Magnetic knife holders are generally easy to install, and come with the necessary mounting hardware (usually screws) to wall-mount the strip yourself. If you’d rather not bore holes through your walls or are sticking the magnetic bar onto the side of a refrigerator, look for a double-sided magnetic model or those that use Command strips. Just make sure to test the finished mounting for stability and safety.  

Installing a Magnetic Knife Holder

Magnetic knife holder: a kitchen cornerThe wall space under your kitchen cabinets is great for a magnetic knife holder.

Now comes the fun part. Where should you hang your knife holder? On the backsplash above the sink, below the kitchen cabinets, near the stove — the choices are many.

Let’s start with places you should not hang them — avoid low areas where a child can easily reach up and grab onto a knife, areas near heat sources (like a griddle or oven) that may weaken the strip’s magnetic strength, and high-traffic areas where knives can easily be bumped.  

Suggested Spaces

Instead, look at the walls near your usual prep station or spaces that are currently under-utilised.

A convenient spot would be above the sink — a space that is also inaccessible to small children, and easy for you to return the knives to after washing and drying. The magnetic holder can also be placed near with other kitchen gadgets (cutting boards, juicers, Instant Pots) to keep your kitchen clean and organised.

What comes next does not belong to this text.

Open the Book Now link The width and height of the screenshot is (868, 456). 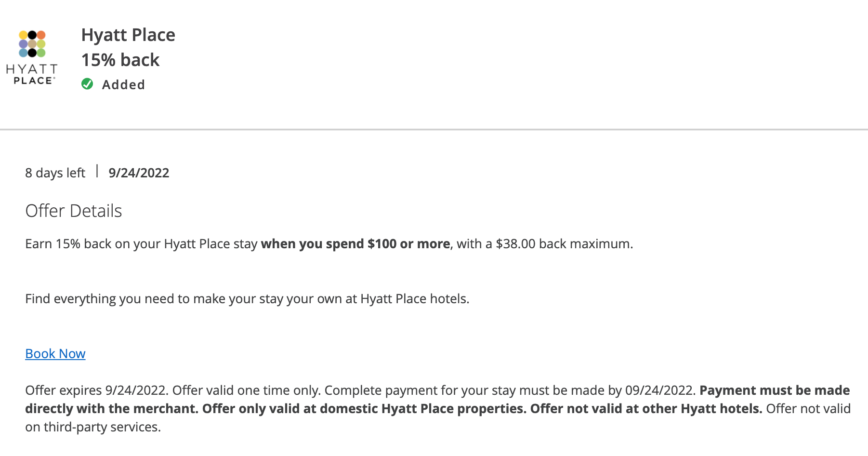pos(55,354)
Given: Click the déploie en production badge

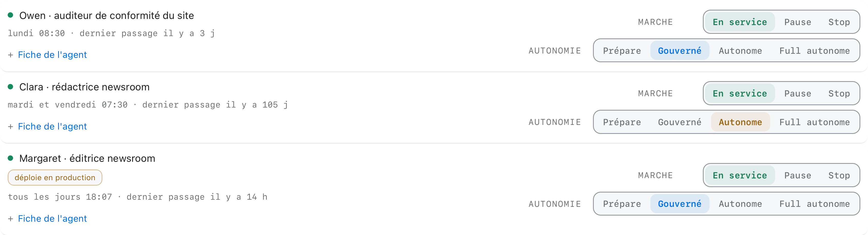Looking at the screenshot, I should (55, 177).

If you have a more compact kitchen, consider hanging the knife holder right below the cabinets, or even on the side of the cabinets themselves. These areas are seldom used — or even noticed — and good for keeping the knives out of plain sight.

Small spaces, however, aren’t ideal for keeping large or long knives. If you have lots of these, look for taller wall areas on which you can hang the knife bar vertically, with the large knives placed crosswise. Just make sure all the knives point toward a corner or in a direction where they won’t poke anyone.   

Once your magnetic knife holder is firmly in place, take time to enjoy your handiwork. Play with different utensil arrangements until you find the one that works best.

Keep Your Cutting Edge

There are many ways to store your favorite kitchen knives properly, but magnetic knife holders are our favorite. They have so many benefits — from sanitary to space-saving — and just as many varieties. Whether you prefer gleaming stainless steel or a wood finish that matches your walnut cabinets, there's a perfect magnetic knife holder for every kitchen.